The root cause of this issue might be the way to signal rangelock's waiting list.
The current solution of rangelock is:
1) each write transaction should acquire rangelock before modification in index tree (actually FT in tokudb) to prevent concurrent read/write operation on the index row.
2) read-only query should acquire rangelock at the callback of cursor get for snapshot read.
3) the process of acquire rangelock (in toku_db_get_range_lock):
I. call toku_db_start_range_lock to get rangelock (in fact, it's trylock semantics)
- if conflict, notifies locktree to track it in pending list.
II. if grant or deadlock, toku_db_start_range_lock just returns.
III.if conflict, toku_db_get_range_lock will call toku_db_wait_range_lock: let itself be waiting on the condition variable in its own context.

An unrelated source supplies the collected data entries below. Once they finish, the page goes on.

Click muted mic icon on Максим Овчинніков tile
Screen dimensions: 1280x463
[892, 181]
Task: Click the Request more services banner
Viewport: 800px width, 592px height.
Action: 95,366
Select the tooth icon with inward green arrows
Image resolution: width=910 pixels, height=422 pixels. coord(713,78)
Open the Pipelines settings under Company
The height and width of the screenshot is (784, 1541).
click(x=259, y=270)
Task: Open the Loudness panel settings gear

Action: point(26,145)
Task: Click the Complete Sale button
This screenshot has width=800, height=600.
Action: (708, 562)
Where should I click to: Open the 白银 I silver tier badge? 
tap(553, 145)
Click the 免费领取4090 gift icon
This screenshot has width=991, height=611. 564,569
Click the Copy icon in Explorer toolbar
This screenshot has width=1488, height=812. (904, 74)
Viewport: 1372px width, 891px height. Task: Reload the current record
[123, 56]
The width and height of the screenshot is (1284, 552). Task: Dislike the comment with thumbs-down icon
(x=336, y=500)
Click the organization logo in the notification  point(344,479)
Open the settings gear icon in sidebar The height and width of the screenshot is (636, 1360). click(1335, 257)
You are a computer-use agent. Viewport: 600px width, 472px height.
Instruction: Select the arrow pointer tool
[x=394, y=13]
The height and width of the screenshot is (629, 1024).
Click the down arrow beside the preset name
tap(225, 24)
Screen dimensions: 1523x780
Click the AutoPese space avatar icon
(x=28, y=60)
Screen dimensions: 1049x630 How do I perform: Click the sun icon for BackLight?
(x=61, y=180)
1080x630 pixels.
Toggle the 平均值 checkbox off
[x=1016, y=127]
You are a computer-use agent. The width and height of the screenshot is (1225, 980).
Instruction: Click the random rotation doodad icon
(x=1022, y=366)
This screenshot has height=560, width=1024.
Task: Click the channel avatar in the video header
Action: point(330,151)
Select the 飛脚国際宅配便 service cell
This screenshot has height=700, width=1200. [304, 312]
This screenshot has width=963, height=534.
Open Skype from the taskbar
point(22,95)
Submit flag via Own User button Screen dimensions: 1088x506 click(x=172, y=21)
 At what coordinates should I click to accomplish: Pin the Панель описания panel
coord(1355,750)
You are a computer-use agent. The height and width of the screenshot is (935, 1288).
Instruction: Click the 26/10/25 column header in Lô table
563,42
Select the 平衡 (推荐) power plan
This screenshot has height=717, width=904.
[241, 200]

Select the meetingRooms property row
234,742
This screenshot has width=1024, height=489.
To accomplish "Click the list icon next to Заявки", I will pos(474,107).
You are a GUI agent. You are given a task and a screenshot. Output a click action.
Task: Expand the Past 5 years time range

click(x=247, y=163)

4) the process of release rangelock () when transaction commit or abort:
I. release the rangelock it held
II. retry all the rangelocks waiting on the same locktree
- signal the condition variable in the request lock context, if succ
The following scenario could happen:
t1: txn1 call toku_db_start_range_lock, but found conflict, it told locktree's pending list to track it.
t2: txn2 commit, it release the rangelock which txn1 was waiting for and retry to get rangelock for txn1 and signal txn1 to execute. because the rangelock has been tracked in locktree pending list on time t1.
t3: txn1 call toku_db_wait_range_lock to sleep on it's own condition variable. but unfortunately it miss the signal, it won't wakeup until timeout occurs.
the above example shows: there's no rangelock conflict, but transaction txn1 was waiting for a long time.
The imlementation for tokudb rangelock is rare:
It uses centralized waiting list (locktree's pending list) and centralized mutex; But, for each rangelock request, it has its own condition variable which is defined in its context and sleeps on its own condition variable.
So, the wakeup process is tricky: the transaction releasing the rangelock is responsible for acquiring rangelock for blocking transaction and signal it to execute.
The rough workaround is shown as below:
Before sleep, it should verify whether there's still rangelock conflict with m_info->mutex held.
If conflict dispears, remove it from locktree's pending list and return grant; otherwise sleep on its cv.
plinux,
Percona suspects MariaDB parallel replication to be the reason of the problem. Could you please review their assessment?